Actions to take
a – Quote the article about the Women's Day of Healing word for word, from "Some of the" down to "discover and thrive.".
b – Answer these questions using the article about the Women's Day of Healing.
(i) How old was Gail Stumphauzer's daughter when she passed away?
(ii) Where is the daylong event held?
(iii) In what year did Regina Brett publish her book?
c – List everything the article about the Women's Day of Healing says the day includes.

Selected passage
***

Saturday, 20 October 2012

Mother creates ‘Day of Healing’ in daughter’s honor

Mother creates ‘Day of Healing’ in daughter’s honor

Filed by Christina Jolliffe October 20th, 2012
ELYRIA — Last September, her 29-year-old daughter passed away after struggling with eating disorders for most of her life.

Today, Gail Stumphauzer has organized the first Women’s Day of Healing in her honor.
The daylong event at Lorain County Community College will offer inspirational and practical tools for women and girls to help them realize, “I am enough.”

“Margeau was extremely sensitive and very susceptible to the judgments of the world,” Stumphauzer said of her daughter.

Despite treatment over the years, Margeau’s eating disorder caused the health problems that ultimately led to her death, Stumphauzer said.

“Depression, eating disorders, alcoholism — those are all symptoms,” Stumphauzer said. “Really the cause is not feeling good enough.”

The purpose of the day of healing is to give women and young girls a way to deal with the challenges of life.

“The positive voices need to be much louder and much more frequent than the negative ones we get from society and the media — the ones that tell us how we should think, act and be,” Stumphauzer said.

Some of the positive voices today include The Plain Dealer columnist Regina Brett and singer, songwriter, concert pianist and author Melissa Daggett.

An award-winning journalist, Brett wrote a column in 2006 when she turned 50 titled “50 Life Lessons.” It became her most popular column ever. In 2010, she published a book, “God Never Blinks: 50 Lessons for Life’s Little Detours.”

Daggett’s book, “Mean Girls, Desperate Women: The Modern Epidemic of Unhappiness” deals with difficult issues that adolescents and grown up women face in their social worlds and teaches them how to overcome obstacles to their happiness and personal growth as well as how to discover and thrive.

The day includes breakout sessions for the women and girls, music, video presentations, lunch and even art.

***

Supplied entries
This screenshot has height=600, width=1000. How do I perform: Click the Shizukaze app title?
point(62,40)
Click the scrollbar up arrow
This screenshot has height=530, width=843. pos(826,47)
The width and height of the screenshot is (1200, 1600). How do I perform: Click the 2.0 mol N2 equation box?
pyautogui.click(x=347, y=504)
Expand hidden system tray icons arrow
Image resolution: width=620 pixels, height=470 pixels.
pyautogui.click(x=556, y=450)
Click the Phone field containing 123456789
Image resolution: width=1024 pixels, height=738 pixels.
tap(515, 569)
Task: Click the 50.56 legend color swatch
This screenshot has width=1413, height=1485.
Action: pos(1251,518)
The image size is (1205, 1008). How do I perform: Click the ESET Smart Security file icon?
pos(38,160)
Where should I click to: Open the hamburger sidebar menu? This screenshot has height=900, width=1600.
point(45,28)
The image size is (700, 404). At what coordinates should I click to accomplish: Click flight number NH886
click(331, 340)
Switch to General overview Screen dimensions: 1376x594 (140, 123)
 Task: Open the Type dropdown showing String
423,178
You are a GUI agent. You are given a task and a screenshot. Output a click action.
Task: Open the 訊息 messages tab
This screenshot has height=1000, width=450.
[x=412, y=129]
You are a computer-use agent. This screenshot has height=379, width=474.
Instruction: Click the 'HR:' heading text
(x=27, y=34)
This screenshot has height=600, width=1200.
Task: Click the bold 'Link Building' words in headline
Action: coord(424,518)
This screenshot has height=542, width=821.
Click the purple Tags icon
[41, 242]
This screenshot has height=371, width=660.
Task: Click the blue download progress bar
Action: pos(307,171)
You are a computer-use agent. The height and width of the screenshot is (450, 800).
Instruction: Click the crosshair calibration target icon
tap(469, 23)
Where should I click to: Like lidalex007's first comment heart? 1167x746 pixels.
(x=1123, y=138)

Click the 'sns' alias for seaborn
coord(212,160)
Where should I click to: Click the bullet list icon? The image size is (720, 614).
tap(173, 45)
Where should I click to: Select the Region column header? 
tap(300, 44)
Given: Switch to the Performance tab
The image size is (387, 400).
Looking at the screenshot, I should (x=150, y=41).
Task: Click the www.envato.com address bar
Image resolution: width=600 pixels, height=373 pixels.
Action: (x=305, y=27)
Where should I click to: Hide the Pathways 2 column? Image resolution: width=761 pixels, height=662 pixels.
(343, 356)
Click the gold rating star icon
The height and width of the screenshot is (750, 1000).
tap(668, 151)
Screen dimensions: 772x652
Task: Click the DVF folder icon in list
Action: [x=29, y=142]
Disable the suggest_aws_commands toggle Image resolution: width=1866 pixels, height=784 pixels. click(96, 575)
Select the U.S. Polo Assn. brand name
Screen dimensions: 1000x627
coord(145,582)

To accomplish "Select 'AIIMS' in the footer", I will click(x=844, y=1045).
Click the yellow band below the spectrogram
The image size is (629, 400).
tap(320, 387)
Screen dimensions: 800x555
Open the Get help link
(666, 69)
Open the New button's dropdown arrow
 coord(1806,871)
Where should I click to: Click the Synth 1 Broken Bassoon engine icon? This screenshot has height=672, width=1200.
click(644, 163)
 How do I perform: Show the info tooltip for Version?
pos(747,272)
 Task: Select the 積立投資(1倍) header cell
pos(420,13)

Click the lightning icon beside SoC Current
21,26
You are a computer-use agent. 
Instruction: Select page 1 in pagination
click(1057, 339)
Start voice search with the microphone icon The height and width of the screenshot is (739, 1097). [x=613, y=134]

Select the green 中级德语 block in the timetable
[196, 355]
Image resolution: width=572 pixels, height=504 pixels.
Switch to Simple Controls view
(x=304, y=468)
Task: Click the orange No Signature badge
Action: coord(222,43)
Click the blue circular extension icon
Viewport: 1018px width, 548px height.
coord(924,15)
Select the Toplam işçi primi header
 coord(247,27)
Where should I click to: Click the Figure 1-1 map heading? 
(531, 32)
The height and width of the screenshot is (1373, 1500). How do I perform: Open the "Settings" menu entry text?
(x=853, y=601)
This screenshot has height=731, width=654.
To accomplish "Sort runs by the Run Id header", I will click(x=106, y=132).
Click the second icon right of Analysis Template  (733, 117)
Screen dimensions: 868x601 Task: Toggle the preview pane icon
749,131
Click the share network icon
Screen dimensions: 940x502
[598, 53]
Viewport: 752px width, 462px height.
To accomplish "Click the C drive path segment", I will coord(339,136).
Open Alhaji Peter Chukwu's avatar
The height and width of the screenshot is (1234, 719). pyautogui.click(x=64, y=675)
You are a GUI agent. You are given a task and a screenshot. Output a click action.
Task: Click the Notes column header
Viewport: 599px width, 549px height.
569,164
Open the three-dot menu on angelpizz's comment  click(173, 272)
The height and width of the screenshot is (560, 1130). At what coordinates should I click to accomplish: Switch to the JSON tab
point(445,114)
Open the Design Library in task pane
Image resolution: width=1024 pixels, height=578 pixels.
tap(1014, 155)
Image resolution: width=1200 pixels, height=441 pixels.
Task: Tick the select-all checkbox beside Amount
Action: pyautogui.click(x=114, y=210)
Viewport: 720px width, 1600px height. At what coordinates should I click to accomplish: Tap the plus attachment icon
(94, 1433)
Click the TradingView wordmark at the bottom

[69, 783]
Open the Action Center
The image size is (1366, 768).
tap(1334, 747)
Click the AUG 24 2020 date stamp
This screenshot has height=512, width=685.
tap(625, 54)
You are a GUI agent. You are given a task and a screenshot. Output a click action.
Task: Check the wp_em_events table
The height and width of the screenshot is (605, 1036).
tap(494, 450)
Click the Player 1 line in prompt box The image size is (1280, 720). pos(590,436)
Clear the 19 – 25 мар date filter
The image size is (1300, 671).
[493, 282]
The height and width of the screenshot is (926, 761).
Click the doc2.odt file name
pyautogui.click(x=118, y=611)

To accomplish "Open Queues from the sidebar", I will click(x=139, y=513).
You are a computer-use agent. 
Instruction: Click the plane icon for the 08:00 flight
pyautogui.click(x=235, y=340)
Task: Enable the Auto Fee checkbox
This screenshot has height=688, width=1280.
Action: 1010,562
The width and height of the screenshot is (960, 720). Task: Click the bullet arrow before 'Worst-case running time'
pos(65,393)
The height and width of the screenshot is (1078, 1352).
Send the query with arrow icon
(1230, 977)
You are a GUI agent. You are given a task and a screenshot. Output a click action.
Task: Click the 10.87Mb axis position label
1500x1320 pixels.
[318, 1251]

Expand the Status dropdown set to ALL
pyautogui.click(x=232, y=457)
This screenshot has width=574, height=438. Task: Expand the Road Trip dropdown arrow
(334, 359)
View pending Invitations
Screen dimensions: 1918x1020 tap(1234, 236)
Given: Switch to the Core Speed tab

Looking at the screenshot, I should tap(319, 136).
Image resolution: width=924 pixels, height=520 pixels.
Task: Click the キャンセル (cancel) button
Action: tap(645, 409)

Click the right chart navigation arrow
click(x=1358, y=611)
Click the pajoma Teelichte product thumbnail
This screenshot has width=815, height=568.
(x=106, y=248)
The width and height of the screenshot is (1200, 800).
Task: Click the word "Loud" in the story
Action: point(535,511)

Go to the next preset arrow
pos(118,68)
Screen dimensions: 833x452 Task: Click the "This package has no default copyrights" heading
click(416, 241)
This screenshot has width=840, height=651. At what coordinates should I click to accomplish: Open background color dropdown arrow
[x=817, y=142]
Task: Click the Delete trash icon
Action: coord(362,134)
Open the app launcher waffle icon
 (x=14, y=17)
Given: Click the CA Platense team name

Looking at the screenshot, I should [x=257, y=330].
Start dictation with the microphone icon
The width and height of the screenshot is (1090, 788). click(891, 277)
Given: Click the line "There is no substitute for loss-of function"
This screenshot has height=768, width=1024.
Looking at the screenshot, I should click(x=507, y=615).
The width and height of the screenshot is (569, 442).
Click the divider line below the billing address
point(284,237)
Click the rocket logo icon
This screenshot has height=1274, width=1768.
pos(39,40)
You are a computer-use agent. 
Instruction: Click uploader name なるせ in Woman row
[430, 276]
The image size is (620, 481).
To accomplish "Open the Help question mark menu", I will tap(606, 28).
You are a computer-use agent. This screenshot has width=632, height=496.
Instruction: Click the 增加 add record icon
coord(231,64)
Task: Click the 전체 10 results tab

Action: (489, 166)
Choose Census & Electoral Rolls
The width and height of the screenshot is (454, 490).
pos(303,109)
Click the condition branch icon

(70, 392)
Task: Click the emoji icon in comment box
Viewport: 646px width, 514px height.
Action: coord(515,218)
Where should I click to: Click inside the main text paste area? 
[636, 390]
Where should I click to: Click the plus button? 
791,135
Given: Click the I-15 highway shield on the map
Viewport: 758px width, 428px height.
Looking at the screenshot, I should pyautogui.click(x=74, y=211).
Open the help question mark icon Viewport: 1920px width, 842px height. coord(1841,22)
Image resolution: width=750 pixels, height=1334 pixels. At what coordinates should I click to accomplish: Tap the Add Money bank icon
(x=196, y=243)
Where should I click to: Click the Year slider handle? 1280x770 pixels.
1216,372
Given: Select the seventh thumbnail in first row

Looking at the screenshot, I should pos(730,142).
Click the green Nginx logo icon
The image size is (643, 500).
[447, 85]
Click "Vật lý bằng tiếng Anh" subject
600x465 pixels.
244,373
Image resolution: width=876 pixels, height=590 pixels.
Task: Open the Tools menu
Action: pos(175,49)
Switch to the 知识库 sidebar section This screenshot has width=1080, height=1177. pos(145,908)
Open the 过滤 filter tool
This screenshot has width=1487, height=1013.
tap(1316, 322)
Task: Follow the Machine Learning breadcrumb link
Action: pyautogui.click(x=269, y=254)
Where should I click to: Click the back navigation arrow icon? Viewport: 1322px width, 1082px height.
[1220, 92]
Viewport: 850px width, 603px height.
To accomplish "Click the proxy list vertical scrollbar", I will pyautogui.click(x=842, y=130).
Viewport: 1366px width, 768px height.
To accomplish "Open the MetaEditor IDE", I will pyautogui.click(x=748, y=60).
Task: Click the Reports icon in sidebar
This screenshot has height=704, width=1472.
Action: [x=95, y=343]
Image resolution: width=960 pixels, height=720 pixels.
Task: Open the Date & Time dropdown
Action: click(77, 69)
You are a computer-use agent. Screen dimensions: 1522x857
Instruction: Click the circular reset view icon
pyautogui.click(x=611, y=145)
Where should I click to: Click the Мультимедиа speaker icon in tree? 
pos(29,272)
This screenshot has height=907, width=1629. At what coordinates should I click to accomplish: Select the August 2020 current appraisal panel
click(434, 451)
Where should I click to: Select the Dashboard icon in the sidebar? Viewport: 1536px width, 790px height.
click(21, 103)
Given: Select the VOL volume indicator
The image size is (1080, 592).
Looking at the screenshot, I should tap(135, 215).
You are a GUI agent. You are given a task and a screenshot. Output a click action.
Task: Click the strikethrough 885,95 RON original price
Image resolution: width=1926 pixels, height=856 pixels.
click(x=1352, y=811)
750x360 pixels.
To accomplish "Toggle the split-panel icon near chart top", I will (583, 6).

***

Responses per task
a –
Some of the positive voices today include The Plain Dealer columnist Regina Brett and singer, songwriter, concert pianist and author Melissa Daggett.

An award-winning journalist, Brett wrote a column in 2006 when she turned 50 titled “50 Life Lessons.” It became her most popular column ever. In 2010, she published a book, “God Never Blinks: 50 Lessons for Life’s Little Detours.”

Daggett’s book, “Mean Girls, Desperate Women: The Modern Epidemic of Unhappiness” deals with difficult issues that adolescents and grown up women face in their social worlds and teaches them how to overcome obstacles to their happiness and personal growth as well as how to discover and thrive.

b –
(i) 29 years old
(ii) Lorain County Community College
(iii) 2010

c –
- breakout sessions for the women and girls
- music
- video presentations
- lunch
- art